-- Your goal --
Rewrite the rows starting at the line containing "The width and height of the screenshot is (1227, 720)." and ending at the end of the rows as a Markdown table with the columns No. and Text, leaving out blank lines.

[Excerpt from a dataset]
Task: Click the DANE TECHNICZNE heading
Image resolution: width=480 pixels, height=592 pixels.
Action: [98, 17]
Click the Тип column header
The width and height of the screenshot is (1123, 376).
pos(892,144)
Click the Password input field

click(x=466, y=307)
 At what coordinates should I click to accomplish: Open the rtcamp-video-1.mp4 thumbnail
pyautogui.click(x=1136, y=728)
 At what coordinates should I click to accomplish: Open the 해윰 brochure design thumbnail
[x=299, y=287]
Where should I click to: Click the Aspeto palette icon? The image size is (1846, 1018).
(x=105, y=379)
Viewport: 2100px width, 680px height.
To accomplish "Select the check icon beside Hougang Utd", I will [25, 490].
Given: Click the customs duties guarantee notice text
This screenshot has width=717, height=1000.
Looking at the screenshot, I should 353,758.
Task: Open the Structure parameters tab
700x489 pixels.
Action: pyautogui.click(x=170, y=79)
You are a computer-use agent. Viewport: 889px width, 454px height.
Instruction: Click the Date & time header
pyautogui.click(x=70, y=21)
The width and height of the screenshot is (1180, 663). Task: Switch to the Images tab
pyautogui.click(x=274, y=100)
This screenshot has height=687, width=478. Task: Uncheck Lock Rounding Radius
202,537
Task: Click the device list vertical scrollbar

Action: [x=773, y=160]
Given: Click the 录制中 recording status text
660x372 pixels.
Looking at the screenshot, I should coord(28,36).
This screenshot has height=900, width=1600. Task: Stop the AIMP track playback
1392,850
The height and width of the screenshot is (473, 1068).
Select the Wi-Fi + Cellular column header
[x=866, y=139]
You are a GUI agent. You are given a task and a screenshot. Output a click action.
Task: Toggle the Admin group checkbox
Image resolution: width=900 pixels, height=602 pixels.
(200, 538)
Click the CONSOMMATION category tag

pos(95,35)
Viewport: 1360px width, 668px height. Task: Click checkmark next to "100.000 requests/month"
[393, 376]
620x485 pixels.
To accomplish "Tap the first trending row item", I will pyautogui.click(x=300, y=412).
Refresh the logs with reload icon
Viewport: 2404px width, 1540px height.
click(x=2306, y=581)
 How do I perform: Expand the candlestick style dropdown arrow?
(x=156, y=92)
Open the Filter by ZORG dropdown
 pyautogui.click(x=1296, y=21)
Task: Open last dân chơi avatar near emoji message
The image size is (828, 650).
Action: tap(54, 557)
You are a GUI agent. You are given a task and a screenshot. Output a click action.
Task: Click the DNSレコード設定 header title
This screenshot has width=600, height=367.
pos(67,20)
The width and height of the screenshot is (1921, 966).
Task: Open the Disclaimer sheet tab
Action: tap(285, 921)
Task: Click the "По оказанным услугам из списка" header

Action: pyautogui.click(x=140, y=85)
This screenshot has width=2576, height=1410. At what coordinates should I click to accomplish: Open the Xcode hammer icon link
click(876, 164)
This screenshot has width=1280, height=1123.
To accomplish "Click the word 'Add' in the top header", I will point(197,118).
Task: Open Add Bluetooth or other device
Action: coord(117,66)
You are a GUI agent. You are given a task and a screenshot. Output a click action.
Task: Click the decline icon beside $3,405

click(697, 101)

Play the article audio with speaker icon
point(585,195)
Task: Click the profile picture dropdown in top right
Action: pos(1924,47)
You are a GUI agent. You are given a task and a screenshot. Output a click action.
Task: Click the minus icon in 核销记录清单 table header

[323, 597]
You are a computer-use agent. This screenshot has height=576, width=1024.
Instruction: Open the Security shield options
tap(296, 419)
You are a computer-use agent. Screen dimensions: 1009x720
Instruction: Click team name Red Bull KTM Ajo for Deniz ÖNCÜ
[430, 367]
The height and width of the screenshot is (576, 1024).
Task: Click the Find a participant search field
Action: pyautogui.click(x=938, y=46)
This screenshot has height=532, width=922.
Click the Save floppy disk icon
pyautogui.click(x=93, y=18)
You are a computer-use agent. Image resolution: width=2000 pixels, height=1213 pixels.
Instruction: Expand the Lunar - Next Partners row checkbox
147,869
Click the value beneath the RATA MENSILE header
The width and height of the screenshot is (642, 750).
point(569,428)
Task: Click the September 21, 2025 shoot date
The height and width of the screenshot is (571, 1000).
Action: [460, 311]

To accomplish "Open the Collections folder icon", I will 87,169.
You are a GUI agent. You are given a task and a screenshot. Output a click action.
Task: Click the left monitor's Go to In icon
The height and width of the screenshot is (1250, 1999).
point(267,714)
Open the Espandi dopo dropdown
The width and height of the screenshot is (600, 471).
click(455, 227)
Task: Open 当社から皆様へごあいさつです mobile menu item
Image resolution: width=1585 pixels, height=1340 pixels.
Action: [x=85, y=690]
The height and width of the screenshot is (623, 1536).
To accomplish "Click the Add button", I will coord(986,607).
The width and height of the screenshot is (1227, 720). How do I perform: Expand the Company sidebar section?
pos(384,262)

-- Expected output --
| No. | Text |
|---|---|
| 1 | The width and height of the screenshot is (1227, 720). How do I perform: Expand the Company sidebar section? |
| 2 | pos(384,262) |